Ce que veut dire Wikileaks pour les entreprises
Il n’est pas inintéressant de considérer le mélodrame orwellien de Wikileaks par le petit bout de la lorgnette. Oublions donc (un peu) l’aspect politique de cette histoire pour comprendre ce qu’elle veut dire pour les entreprises, leurs marchés et leurs employés. Wikileaks fait finalement exploser mondialement un gouffre sociologique et comportemental, qui sépare la génération Y (et une partie de la génération X) de celle des baby-boomers. Dit autrement, je vois là une manifestation de la façon dont les « digital natives » fonctionnent naturellement. Je m’explique…
Quand une génération est née avec internet, elle est habituée à partager librement l’information (mp3, wikipedia, …), utilise Facebook, Twitter, Linkedin pour être en contact continu avec leur nuage social, s’alimente en news par RSS ou des blogs… Cette génération échappe de plus en plus au grand principe d’asymétrie de l’information : celui qui a l’information détient une position de force, il peut contrôler ce qu’il échange ou non et les receveurs sont plus ou moins privilégiés avec une information fraîche ou riche. Est-ce une bonne chose ou une mauvaise ? Forcément exécrable quand cela emballe des marchés financiers à l’échelle de la microseconde et forcément remarquable quand des crises mondiales sont mises à jour par Twitter. Et voilà donc que Wikileaks arrive déclarant la fin plus ou moins complète de cette asymétrie. On se rend compte que l’information la plus intime, la plus contrainte par des besoins de secrets et de confidentialité, peut se retrouver du jour au lendemain sur la place publique et disponible pour tous.

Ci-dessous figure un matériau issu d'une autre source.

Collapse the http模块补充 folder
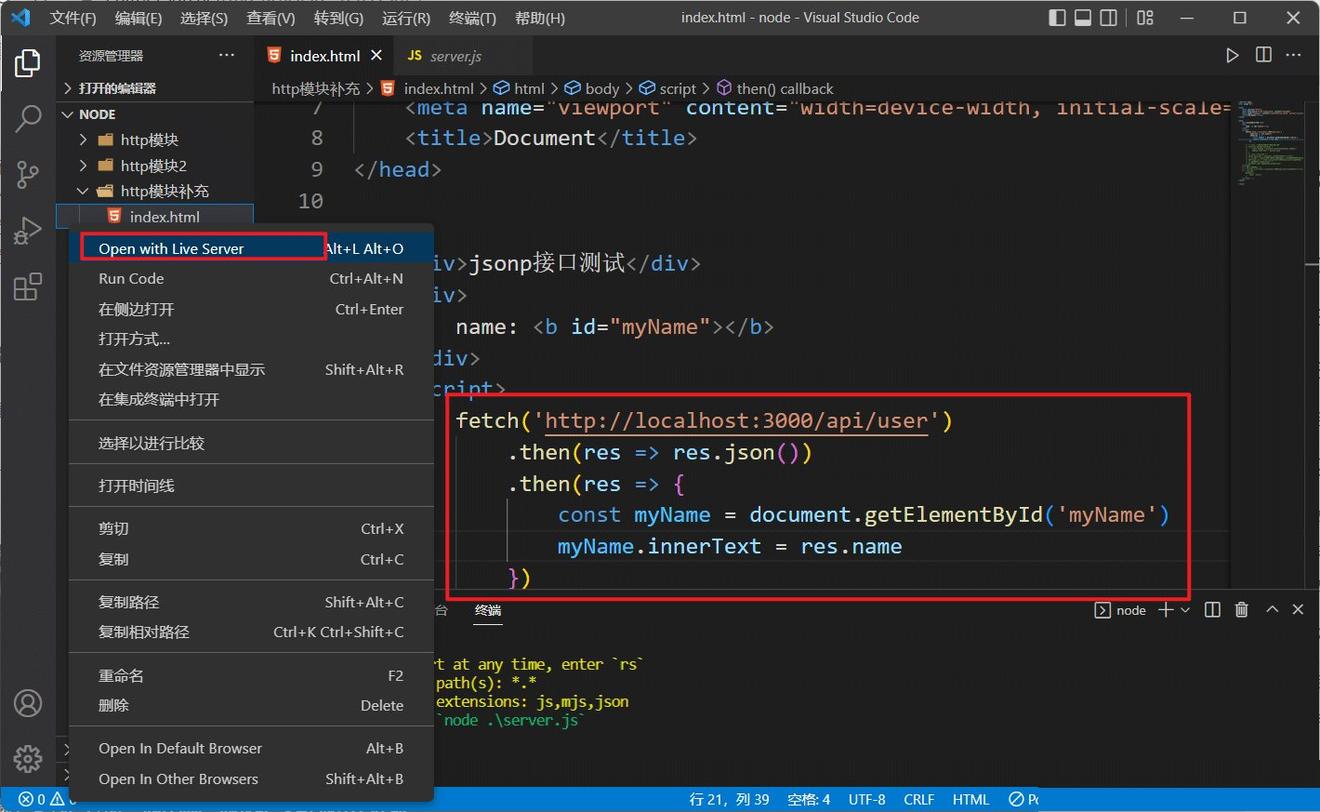The image size is (1320, 812). (x=164, y=191)
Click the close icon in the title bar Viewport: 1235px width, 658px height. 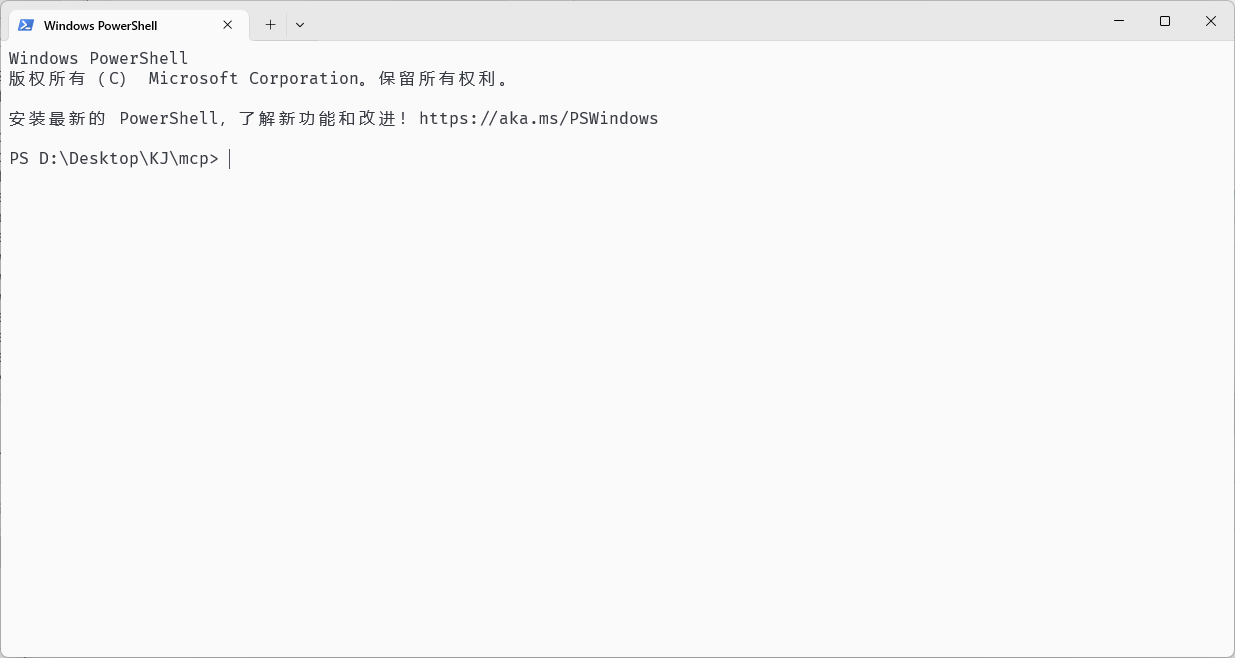tap(1210, 20)
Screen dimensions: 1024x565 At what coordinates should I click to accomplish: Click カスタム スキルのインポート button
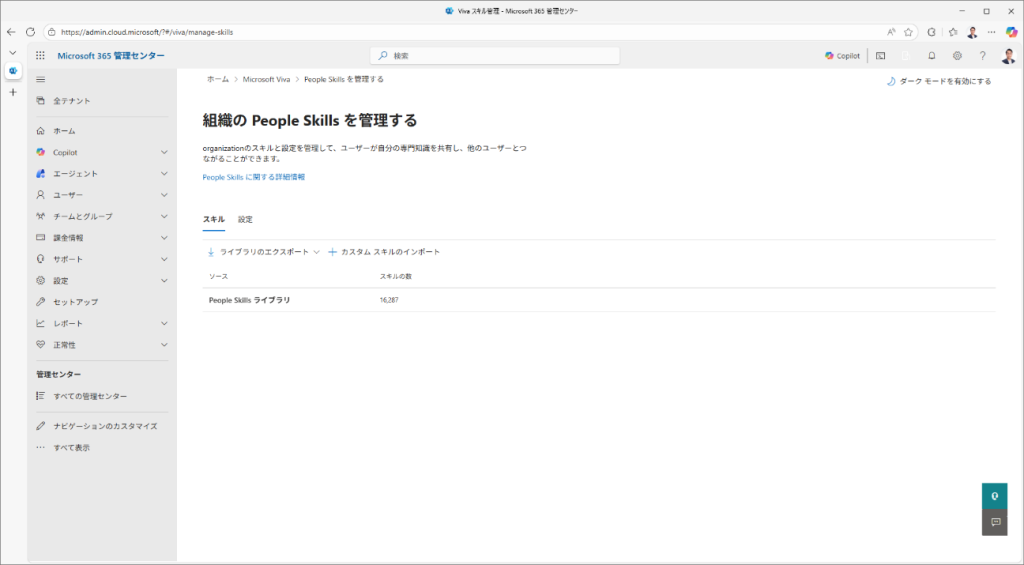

Si je reviens donc à l’entreprise, il me semble important de comprendre que cet évènement n’est pas choquant pour nos digital natives. C’est une chose naturelle. Cette génération est maintenant arrivée dans le monde professionnel et agit dessus avec ses réflexes. L’époque où un informateur allait contacter un journaliste dans le plus grand secret pour lui transmettre un micro-film caché dans le talon de sa chaussure est obsolète. Tout cela est d’ailleurs bien fastidieux. Télécharger quelques Go de documents sur un serveur un peu robuste demande beaucoup moins d’efforts. Qui d’ailleurs en entreprise n’a pas été confronté à un fichier de prix d’achat confidentiels envoyé par erreur à un client ? Vous savez le fameux fichier de prix de vente, avec une colonne cachée avec la marge — oups. Qui croit encore à un monde industriel où les brevets permettent sans rire de sécuriser sa technologie, surtout quand vous avez outsourcé votre production à des pays qui culturellement ne reconnaissent pas vraiment ce droit de propriété ?

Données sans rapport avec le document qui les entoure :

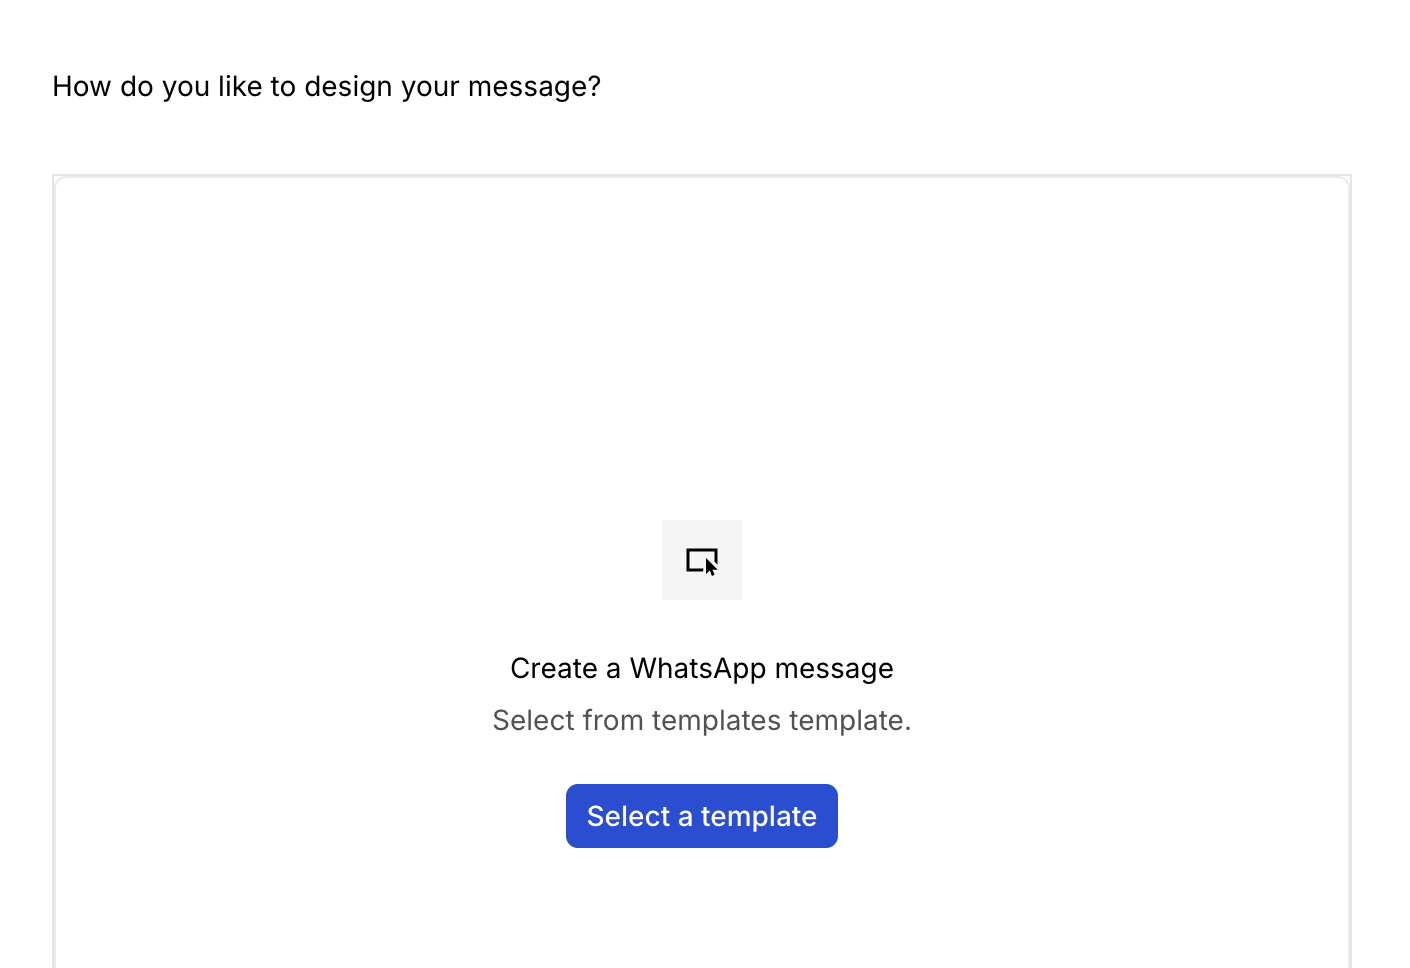Click the word "Select" on the blue button
The image size is (1410, 968).
click(x=628, y=816)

Volontairement ou involontairement, l’ouverture de l’information dans tous les domaines s’accélère considérablement : notre société est infusée par l’information et il est vain de chercher à contrôler tous les flux. Comment alors agir avec des clients, des fournisseurs et même ses propres employés dans ce nouveau monde ? En réalité le choix est mince : nous allons devoir embrasser l’ouverture et vivre de plus en plus dans un monde rendu plus symétrique chaque jour. Le phénomène qui marque d’ailleurs l’année 2010 pour moi est l’arrivée de la consommation sociale dans le coeur des marchés : nous allons sur Amazon voir les recommandations de lecture pour choisir un livre, le nombre de « J’aime » sur Facebook nous incite à acheter des chaussettes, nous nous échangeons les bons de réduction locaux à l’échelle globale, etc. La recommandation sociale de tel ou tel produit sur internet devient la norme en B2C et je gage que le B2B va suivre rapidement.
C’est une époque d’opportunité remarquable pour les moins de 40 ans qui ne se posent aucune question sur ces enjeux et qui viennent gaiement casser nos paradigmes de business et nos modes de travail. J’attends donc avec une certaine impatience de voir ce qu’il va sortir du startup weekend dimanche soir à Marseille. Ce qui est certain, c’est que cela va me surprendre !
Update :
En complément je vous recommande d’écouter Place de la Toile sur France Culture, dont le dernier épisode était dédié aux souterrains d’internet, le réseau TOR, le “darknet”, etc. Ainsi que l’article simple et didactique d’Owni sur Wikileaks.